#### [Problem description]
Would you please return the lines of the material that contain the word "will"?

[Input for this task Boundary: Start]

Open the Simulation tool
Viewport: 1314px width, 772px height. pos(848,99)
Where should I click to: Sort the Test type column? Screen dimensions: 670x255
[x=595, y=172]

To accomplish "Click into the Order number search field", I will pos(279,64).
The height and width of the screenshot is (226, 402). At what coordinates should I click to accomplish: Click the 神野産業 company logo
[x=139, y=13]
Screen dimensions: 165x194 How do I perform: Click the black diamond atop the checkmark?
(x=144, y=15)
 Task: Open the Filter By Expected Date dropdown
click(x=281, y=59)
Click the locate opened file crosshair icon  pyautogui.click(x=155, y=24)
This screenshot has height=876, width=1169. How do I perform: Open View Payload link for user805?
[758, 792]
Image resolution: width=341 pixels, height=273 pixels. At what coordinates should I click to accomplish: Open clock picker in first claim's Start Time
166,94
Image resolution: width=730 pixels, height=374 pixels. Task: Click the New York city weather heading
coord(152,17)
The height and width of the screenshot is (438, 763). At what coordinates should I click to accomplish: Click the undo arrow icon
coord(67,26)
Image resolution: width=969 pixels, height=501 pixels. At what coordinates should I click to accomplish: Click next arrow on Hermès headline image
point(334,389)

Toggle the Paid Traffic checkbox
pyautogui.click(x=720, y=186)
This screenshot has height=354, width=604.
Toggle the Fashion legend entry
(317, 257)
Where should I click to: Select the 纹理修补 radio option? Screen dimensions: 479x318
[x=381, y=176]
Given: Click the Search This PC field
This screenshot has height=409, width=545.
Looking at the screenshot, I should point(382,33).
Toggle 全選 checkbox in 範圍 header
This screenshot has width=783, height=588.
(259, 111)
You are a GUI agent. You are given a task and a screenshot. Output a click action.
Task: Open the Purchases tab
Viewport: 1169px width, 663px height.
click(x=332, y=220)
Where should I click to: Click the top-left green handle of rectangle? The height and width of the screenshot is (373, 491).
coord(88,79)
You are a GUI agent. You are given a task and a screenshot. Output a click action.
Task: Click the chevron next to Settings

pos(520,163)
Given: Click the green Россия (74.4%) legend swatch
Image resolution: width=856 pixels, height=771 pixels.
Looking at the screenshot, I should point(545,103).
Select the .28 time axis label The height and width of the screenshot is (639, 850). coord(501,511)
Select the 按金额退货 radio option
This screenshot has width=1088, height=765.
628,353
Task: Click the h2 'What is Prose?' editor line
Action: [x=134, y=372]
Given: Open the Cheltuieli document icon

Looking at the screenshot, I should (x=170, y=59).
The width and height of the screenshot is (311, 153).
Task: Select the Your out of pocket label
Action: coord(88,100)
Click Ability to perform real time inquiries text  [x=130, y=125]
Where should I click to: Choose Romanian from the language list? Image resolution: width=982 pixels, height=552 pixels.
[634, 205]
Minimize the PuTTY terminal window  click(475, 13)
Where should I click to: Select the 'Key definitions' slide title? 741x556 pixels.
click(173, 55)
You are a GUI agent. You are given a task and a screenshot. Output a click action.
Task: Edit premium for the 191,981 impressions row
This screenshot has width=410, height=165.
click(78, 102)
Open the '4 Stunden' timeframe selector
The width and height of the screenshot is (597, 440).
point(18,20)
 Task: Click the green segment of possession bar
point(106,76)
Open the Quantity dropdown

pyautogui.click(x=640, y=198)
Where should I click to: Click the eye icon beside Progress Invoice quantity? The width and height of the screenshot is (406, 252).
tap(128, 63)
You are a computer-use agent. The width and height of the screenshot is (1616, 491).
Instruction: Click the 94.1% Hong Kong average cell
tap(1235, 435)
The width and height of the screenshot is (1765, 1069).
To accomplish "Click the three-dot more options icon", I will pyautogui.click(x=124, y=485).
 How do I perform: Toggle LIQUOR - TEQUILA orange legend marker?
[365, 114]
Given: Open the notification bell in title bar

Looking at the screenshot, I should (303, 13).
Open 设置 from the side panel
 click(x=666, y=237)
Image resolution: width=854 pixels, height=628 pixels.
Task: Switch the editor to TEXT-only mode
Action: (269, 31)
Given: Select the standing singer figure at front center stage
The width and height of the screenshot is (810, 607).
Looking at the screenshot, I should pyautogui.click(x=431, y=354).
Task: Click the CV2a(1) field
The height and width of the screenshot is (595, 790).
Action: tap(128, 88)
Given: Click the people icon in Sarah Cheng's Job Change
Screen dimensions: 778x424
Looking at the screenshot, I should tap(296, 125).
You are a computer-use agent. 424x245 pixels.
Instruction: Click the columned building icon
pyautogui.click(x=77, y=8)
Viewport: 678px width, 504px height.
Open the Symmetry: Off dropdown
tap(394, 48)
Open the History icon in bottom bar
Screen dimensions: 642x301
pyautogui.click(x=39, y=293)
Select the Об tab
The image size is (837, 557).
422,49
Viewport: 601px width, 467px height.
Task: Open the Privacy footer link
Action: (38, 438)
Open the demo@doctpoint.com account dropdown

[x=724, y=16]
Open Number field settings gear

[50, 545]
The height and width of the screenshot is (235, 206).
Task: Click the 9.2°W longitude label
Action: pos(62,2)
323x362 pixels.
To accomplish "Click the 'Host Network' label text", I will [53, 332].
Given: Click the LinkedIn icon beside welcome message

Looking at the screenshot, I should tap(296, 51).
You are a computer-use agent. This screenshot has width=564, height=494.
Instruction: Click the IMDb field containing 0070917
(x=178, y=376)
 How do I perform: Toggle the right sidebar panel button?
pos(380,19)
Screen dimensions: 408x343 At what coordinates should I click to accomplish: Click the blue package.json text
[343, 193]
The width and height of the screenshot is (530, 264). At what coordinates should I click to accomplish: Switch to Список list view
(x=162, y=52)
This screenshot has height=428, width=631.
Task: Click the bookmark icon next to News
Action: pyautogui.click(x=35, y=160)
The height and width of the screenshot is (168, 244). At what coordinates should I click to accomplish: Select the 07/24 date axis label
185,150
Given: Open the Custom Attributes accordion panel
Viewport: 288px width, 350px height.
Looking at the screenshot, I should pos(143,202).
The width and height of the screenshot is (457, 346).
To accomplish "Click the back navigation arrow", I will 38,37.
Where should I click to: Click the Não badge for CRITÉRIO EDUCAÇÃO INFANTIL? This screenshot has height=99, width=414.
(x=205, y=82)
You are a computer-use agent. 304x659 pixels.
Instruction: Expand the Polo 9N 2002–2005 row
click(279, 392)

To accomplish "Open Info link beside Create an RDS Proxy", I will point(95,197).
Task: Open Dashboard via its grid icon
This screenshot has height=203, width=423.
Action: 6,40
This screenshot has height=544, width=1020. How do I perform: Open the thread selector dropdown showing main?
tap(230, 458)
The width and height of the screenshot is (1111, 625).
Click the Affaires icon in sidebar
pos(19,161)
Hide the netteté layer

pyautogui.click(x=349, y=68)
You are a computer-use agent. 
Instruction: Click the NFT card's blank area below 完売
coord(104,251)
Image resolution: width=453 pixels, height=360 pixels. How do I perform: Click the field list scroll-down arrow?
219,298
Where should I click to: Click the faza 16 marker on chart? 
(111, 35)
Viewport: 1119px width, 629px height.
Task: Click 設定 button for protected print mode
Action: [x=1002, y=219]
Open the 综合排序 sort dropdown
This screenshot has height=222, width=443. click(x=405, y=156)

[Input for this task Boundary: End]

#### [Answer area]
To accomplish "Click into the Order number search field", I will pos(279,64).
To accomplish "Click the three-dot more options icon", I will pyautogui.click(x=124, y=485).
To accomplish "Click the 'Host Network' label text", I will [53, 332].
To accomplish "Click the back navigation arrow", I will 38,37.
To accomplish "Open Info link beside Create an RDS Proxy", I will point(95,197).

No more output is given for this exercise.